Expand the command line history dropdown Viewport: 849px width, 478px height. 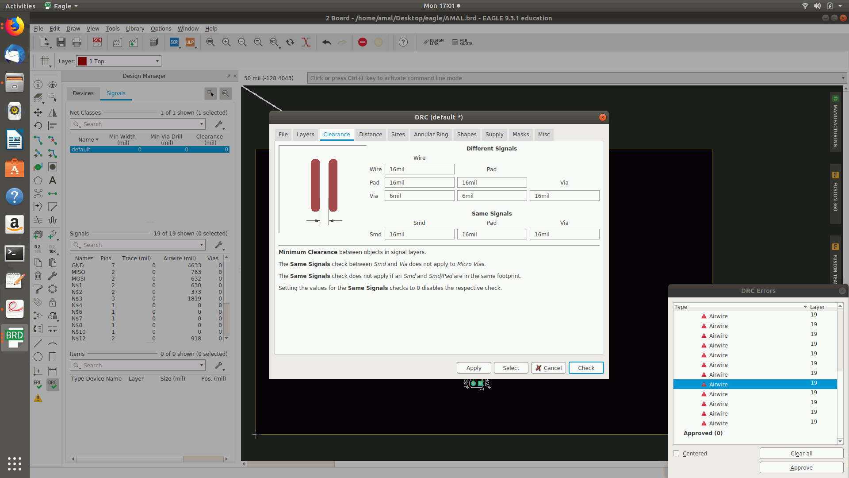pos(843,78)
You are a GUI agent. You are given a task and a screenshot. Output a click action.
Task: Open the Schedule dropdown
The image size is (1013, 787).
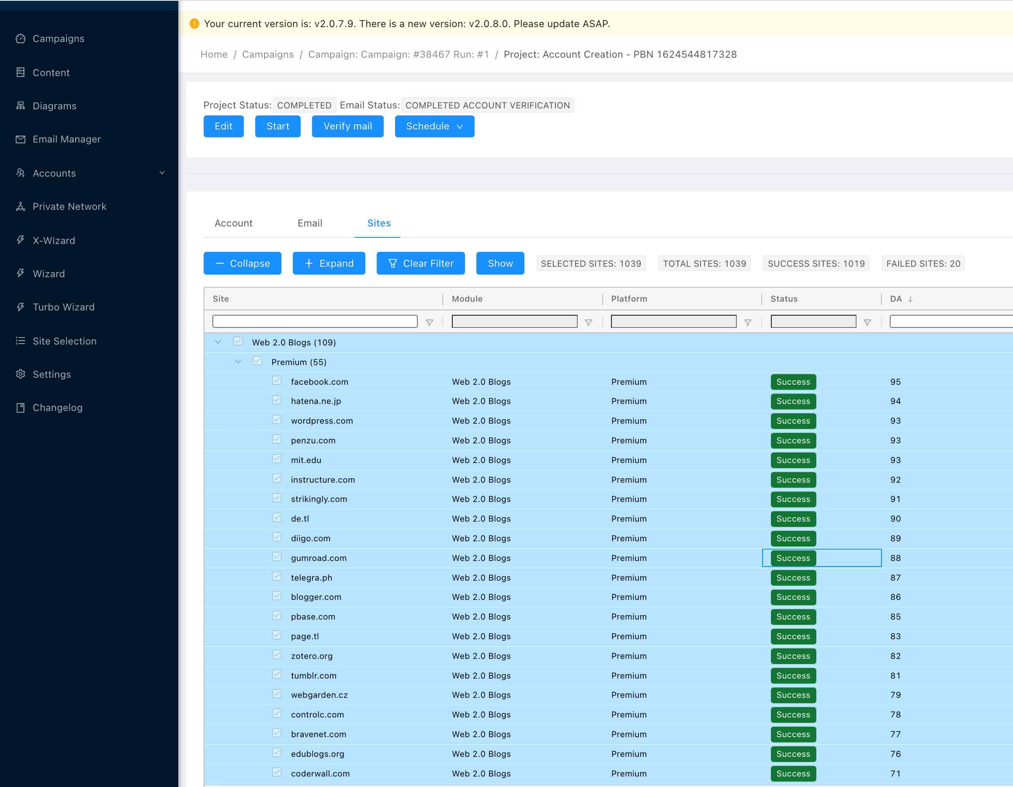coord(434,126)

■ ACTION ITEM ■
No pictures belong in the copy: reproduce exactly the lines above from the one that contains "Task: Open the Schedule dropdown" through the last line of the entries.

■ RESULT FOR THIS EXERCISE ■
Task: Open the Schedule dropdown
The image size is (1013, 787).
coord(434,126)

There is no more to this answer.